Había otra cosa más: la decisión de disparar, o no, no alteraba la misión. Independientemente de eso, al final nuestro personaje era asesinado por los rusos, y su cuerpo quedaba allí como mensaje: sabemos que teníamos un infiltrado. Es decir, podíamos participar en la masacre o no apretar ni una sola vez el gatillo que, sin importar lo que hiciéramos, el juego seguía su curso. Lo único que cambiaba era cómo nos sentíamos por dentro. Nada menos.

“Hablar de aquello es un tema perfectamente razonable”, asiente Nigus. El juego de ahora no incluye nada parecido, pero lidia con aquella herencia directa, con aquellos rusos malos que hoy son interpretados de una manera muy distinta.

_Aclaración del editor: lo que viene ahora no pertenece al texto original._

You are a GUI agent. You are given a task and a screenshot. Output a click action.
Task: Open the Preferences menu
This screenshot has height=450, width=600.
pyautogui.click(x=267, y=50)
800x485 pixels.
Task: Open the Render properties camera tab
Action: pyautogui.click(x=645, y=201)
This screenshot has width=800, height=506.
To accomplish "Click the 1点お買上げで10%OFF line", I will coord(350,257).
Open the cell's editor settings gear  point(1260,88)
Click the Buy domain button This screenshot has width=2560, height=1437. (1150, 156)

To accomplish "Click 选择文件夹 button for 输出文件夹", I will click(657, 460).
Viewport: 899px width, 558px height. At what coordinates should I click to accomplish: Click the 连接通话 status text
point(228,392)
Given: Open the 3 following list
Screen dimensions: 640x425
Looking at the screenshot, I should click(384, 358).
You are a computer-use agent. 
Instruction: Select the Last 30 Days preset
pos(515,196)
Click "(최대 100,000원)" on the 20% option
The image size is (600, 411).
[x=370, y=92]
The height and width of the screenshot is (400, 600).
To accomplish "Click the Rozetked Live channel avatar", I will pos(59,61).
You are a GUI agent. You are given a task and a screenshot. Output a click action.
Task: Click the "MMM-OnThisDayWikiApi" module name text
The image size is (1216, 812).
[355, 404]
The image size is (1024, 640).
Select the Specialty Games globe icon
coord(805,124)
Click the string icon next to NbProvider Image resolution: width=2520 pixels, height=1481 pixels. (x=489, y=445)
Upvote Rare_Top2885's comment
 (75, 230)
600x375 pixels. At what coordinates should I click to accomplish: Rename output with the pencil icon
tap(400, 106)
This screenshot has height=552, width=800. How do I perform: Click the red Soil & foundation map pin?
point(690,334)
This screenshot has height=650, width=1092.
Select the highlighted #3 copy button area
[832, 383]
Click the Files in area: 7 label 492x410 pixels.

Nigus y Bloom no participaron en aquel juego, pero sienten el peso de la franquicia, de la obra de 2009 y, claro, del nuevo contexto geopolítico que envuelve al mundo. “Queríamos dar una vuelta a aquello. Centrarnos en los personajes y en la historia. Esas historias, esas misiones están ahí y los jugadores sintieron muchas cosas cuando las jugaron”, explica Bloom. “Nosotros jugamos esas misiones en su día, claro, las disfrutamos y a la vez nos afectaron profundamente. Hay quien dice que aquello fue sensacionalista, y es una perspectiva respetable. Pero nuestro enfoque, nuestra visión y nuestros giros de guion van por otra parte”, cuenta el guionista. “En el fondo, creo que nuestro juego también habla de las acciones que pueden evitar guerras a gran escala, precisamente como la que vive el mundo. Los conflictos pasan, y queremos darle al jugador la oportunidad de decidir qué hace con ellos”.

El teórico de los videojuegos Miguel Sicart (profesor de la IT-University de Copenhague y alguien mucho menos conocido en España de lo que debería) tiene una idea contraituitiva de la representación de la violencia en los juegos: dice que parte de la experiencia lúdica consiste en forzar los márgenes. Y en sentirnos mal precisamente al forzar esos márgenes, al cruzar ciertas líneas. No hay muchos ejemplos mejores de esto que aquella misión de 2009, No russian. Los juegos están llamados a ser artefactos culturales de primer orden durante este siglo. Y como tal, de ellos depende también dialogar con el mundo que les rodea. Queda ver cómo los jugadores occidentales interpretan un juego como el que sale esta semana, mientras se desarrolla una guerra que interpela tan directamente a Occidente. Si la fantasía de poder empaña el contexto político o si el parque de atracciones que es Call of Duty: Modern Warfare II consigue, además de entretener, hablarle al mundo de las cosas que le pasan. Más allá (o más acá) de eso, el éxito está asegurado.